With their raw, snapshot-like quality, these images not only uncover the hidden sexual exploits of their subjects, both same-sex and heterosexual, but they also serve as a chronicle of a Japan we rarely see. As Martin Parr writes in The Photobook: A History Volume II, The Park is “a brilliant piece of social documentation, capturing perfectly the loneliness, sadness and desperation that so often accompany sexual or human relationships in a big, hard metropolis like Tokyo.”
5. Positive Disintegration by Tania Franco Klein published by Editions Bessard
© Tania Franco Klein, from the book ‘Positive Disintegration’; Source @ Tania Franco Klein
The work is influenced by the pursuit of the American Dream lifestyle in the Western World and contemporary practices such as leisure, consumption, media overstimulation, eternal youth, and the psychological sequels they generate in our everyday private life. The project seeks to evoke a mood of isolation, desperation, vanishing, and anxiety, through fragmented images, that exist both in a fictional way and a real one.

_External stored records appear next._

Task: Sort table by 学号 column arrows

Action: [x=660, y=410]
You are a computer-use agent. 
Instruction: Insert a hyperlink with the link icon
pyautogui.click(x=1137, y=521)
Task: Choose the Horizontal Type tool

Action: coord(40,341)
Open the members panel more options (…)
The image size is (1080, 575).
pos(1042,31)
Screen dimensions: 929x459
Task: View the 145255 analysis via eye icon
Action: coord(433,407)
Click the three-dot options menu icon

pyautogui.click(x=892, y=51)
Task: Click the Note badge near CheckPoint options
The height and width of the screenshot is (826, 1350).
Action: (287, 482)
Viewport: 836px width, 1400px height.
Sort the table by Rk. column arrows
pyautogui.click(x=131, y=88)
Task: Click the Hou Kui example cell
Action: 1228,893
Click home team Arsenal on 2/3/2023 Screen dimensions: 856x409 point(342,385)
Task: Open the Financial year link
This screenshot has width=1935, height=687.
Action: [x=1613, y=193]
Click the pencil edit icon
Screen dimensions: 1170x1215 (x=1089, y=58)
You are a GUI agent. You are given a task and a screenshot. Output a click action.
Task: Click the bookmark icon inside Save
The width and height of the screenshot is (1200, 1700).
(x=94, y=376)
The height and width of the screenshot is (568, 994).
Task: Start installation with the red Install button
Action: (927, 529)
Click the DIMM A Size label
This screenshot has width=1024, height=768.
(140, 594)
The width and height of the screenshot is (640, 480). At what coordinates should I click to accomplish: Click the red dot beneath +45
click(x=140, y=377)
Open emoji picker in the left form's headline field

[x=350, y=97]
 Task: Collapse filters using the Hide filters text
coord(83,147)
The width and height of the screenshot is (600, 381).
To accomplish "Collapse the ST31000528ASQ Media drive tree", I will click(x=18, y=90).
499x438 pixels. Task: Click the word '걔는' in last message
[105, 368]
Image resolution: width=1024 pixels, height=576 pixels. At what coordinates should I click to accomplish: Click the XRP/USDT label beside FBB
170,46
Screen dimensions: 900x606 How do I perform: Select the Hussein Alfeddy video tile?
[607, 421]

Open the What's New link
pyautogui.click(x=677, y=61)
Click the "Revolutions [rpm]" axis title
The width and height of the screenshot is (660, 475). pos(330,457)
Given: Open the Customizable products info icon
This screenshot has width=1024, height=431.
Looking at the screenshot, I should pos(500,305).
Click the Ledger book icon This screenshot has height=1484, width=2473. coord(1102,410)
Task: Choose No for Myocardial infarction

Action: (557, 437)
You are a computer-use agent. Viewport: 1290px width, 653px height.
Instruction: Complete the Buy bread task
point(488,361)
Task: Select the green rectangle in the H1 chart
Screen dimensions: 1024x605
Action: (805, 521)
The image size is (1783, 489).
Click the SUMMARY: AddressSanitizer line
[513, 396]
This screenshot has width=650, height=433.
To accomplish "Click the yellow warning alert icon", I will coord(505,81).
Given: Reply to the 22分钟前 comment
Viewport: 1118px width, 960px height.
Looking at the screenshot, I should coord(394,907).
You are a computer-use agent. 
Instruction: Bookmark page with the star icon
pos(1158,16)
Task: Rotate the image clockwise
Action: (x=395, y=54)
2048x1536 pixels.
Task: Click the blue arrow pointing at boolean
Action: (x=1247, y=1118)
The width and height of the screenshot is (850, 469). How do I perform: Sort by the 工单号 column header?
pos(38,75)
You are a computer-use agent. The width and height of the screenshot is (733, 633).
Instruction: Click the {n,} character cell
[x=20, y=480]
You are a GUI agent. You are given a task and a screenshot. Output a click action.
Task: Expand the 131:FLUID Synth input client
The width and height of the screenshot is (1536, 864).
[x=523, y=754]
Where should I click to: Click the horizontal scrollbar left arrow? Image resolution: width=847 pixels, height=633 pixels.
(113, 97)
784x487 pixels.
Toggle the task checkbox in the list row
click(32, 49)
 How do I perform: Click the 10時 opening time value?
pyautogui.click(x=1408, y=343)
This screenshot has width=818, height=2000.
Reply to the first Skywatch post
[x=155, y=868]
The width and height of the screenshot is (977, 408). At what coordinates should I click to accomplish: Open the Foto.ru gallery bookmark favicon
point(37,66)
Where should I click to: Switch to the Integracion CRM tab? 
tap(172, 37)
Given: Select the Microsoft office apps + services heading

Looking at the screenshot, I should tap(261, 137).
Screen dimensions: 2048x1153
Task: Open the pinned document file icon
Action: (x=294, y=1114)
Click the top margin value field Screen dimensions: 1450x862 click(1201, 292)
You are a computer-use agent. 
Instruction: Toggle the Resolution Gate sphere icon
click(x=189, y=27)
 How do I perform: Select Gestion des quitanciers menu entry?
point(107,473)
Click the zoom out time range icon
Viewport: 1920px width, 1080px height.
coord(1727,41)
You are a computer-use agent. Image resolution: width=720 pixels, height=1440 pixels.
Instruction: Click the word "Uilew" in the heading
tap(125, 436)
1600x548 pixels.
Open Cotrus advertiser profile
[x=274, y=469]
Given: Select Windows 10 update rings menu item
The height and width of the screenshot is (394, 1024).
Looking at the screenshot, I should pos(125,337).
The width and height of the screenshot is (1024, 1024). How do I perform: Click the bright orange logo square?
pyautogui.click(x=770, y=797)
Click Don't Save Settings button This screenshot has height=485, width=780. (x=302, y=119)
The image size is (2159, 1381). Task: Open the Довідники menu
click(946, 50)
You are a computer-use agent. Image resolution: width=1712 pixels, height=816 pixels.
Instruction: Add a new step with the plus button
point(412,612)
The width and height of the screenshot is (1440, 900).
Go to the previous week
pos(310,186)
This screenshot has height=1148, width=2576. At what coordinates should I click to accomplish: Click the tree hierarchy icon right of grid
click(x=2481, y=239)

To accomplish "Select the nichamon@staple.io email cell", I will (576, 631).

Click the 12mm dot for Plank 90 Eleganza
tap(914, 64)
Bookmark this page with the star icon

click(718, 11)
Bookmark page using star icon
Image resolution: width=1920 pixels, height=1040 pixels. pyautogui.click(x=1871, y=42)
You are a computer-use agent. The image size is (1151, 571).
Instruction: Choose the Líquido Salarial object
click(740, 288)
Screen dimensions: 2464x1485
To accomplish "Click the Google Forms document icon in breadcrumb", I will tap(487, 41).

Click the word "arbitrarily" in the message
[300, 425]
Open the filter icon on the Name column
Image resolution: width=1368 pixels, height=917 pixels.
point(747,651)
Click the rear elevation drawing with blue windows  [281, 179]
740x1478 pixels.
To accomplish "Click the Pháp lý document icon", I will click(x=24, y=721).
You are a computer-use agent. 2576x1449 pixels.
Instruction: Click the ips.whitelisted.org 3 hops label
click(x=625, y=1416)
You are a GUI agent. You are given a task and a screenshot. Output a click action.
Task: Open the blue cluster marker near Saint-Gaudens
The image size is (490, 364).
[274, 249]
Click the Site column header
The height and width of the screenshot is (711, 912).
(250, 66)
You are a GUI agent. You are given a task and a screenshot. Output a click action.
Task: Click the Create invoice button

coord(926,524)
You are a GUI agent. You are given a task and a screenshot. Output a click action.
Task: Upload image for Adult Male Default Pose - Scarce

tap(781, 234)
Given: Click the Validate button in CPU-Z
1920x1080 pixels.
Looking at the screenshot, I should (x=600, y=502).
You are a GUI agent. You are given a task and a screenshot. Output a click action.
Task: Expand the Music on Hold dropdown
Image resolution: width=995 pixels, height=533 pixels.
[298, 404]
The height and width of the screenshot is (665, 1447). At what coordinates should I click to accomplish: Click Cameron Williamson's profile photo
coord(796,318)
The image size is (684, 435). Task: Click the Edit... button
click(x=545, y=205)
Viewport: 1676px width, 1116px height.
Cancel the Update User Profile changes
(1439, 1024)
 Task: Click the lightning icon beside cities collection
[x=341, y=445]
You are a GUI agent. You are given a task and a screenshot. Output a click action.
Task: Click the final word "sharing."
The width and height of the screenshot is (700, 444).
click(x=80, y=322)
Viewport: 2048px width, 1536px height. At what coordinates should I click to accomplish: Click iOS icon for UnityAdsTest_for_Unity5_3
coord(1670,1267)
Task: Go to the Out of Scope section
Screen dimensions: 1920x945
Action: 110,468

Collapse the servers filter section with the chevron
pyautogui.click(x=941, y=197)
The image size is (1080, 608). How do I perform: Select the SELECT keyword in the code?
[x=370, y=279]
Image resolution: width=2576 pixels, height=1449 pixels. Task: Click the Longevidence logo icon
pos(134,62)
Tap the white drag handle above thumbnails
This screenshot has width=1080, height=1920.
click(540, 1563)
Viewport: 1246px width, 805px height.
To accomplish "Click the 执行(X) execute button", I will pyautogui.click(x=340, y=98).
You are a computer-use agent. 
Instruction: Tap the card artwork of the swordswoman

Philosopher Byung-Chul Han says we live in an era of exhaustion and fatigue, caused by an incessant compulsion to perform. We have left behind the immunological era, and now experience the neuronal era characterized by neuropsychiatric diseases such as depression, attention deficit, hyperactivity disorder, burnout syndrome, and bipolar disorder. Drawing inspiration from his theories, Mexican photographer Tania Franco Klein places this contradiction at the centre of her autobiographical project.
The constant need to escape, to always look outside. Her characters find themselves almost anonymous, melting in places, vanishing into them, constantly looking for any possibility of escape. They find themselves alone, desperate and exhausted. Constantly in an odd line between trying and feeling defeated.